-- start LISTING --

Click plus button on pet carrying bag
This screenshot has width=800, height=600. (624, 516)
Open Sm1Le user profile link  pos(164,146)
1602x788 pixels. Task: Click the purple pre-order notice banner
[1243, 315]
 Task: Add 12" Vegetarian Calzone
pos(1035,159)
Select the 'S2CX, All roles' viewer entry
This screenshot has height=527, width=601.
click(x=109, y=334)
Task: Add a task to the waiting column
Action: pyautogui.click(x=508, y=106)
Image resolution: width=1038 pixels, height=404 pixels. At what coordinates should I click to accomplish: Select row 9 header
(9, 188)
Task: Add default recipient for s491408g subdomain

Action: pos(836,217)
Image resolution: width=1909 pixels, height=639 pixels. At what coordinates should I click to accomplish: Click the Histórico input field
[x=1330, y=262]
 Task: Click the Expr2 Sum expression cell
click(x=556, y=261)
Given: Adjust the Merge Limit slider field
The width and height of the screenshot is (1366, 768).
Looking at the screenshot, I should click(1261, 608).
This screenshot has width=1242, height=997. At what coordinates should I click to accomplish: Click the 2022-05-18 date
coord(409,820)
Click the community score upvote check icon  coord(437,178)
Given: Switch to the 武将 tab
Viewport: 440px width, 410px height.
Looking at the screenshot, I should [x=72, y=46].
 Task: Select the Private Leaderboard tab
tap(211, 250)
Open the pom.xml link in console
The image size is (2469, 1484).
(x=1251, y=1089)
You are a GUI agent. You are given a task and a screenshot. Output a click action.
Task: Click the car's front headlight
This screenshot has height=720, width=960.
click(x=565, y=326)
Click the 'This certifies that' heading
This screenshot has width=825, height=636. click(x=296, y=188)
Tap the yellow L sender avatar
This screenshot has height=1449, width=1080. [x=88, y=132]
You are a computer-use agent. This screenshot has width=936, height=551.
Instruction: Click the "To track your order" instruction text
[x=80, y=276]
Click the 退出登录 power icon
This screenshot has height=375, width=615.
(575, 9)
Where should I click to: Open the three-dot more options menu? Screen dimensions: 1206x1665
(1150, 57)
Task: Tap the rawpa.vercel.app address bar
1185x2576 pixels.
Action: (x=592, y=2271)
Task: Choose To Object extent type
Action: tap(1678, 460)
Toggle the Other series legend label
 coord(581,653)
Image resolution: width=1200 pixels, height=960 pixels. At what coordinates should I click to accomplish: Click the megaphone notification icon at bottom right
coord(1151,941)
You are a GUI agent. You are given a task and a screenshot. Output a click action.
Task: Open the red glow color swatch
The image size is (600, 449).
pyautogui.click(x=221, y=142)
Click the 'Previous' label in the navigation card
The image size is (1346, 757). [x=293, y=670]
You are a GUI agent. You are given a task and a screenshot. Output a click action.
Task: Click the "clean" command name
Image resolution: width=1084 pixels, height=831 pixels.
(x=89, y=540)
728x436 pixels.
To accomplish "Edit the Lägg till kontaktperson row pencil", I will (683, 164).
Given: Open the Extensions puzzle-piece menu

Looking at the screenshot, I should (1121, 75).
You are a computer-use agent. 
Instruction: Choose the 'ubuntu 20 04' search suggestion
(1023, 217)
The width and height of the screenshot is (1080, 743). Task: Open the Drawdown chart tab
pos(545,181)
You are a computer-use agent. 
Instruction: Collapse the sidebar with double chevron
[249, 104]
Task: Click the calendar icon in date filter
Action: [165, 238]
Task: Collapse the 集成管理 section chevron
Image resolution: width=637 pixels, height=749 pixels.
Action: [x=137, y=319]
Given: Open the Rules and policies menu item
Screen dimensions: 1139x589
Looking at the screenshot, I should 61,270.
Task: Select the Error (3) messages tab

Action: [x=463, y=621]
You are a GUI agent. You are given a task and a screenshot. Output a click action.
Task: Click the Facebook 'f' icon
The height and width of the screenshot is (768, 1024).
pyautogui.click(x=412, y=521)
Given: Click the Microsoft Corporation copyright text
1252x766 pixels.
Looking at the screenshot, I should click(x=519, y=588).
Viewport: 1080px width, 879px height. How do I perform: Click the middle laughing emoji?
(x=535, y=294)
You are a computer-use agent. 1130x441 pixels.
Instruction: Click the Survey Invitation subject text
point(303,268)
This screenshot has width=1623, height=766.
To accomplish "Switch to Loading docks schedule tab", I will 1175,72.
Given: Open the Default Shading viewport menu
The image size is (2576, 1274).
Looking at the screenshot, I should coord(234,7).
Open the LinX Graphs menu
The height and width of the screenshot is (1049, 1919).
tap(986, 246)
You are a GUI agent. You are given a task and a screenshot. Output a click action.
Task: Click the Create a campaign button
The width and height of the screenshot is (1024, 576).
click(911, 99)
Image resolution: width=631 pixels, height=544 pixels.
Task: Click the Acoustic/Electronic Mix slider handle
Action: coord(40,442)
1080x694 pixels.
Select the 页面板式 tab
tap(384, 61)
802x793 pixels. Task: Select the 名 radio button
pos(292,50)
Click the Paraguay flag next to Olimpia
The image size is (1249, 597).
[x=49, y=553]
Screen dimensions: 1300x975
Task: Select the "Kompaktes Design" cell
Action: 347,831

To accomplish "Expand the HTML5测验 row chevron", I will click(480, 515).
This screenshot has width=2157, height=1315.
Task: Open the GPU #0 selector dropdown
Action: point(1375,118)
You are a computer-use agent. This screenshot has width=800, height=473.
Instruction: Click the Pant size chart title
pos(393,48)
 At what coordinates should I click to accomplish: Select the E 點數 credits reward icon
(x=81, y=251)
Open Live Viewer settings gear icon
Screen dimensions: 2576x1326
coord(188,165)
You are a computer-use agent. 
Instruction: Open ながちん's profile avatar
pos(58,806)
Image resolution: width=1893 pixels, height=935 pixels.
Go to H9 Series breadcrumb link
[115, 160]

-- end LISTING --

* _DO THIS_
Express the entries starting at the line that contains "At what coordinates should I click to accomplish: Select the" and ending at the line that contains "pos(58,806)" as a numbered list, leaving out any blank lines.

* _TASK OUTPUT_
1.  At what coordinates should I click to accomplish: Select the E 點數 credits reward icon
2. (x=81, y=251)
3. Open Live Viewer settings gear icon
4. Screen dimensions: 2576x1326
5. coord(188,165)
6. You are a computer-use agent. 
7. Instruction: Open ながちん's profile avatar
8. pos(58,806)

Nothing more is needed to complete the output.